Regulatory mechanisms of c-di-AMP synthase (MsDisA) protein from Mycobacterium smegmatis revealed by a structure - function analysis.
|Title||Regulatory mechanisms of c-di-AMP synthase (MsDisA) protein from Mycobacterium smegmatis revealed by a structure - function analysis.|
|Publication Type||Journal Article|
|Year of Publication||2023|
|Authors||Gautam S, Mahapa A, Yeramala L, Gandhi A, Krishnan S, Vinothkumar KR, Chatterji D|
|Date Published||2023 Jan 20|
Cyclic-di-nucleotide based secondary messengers regulate various physiological functions, including stress responses in bacteria. Cyclic diadenosine monophosphate (c-di-AMP) has recently emerged as a crucial second messenger with implications in processes including osmoregulation, antibiotic resistance, biofilm formation, virulence, DNA repair, ion homeostasis and sporulation, and has potential therapeutic applications.

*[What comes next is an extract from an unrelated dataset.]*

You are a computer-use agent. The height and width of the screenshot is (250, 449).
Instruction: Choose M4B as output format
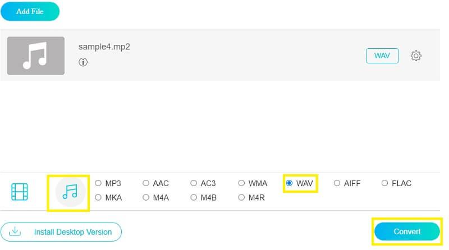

The contrasting activities of the enzymes diadenylate cyclase (DAC) and phosphodiesterase (PDE) determine the equilibrium levels of c-di-AMP. Although, c-di-AMP is suspected of playing an essential role in the pathophysiology of bacterial infections and in regulating host-pathogen interactions, the mechanisms of its regulation remain relatively unexplored in mycobacteria. In this report, we biochemically and structurally characterize the c-di-AMP synthase (MsDisA) from Mycobacterium smegmatis. The enzyme activity is regulated by pH and substrate concentration; conditions of significance in the homoeostasis of c-di-AMP levels. Substrate binding stimulates conformational changes in the protein, and pApA and ppApA are synthetic intermediates detectable when enzyme efficiency is low. Unlike the orthologous B. subtilis enzyme, MsDisA does not bind to, and its activity is not influenced in the presence of DNA. Further, we have determined the cryo-EM structure of MsDisA, revealing asymmetry in its structure in contrast to the symmetric crystal structure of T. maritima DisA. We also demonstrate that the N-terminal minimal region alone is sufficient and essential for oligomerization and catalytic activity. Our data shed light on the regulation of mycobacterial DisA and possible future directions to pursue. This article is protected by copyright. All rights reserved.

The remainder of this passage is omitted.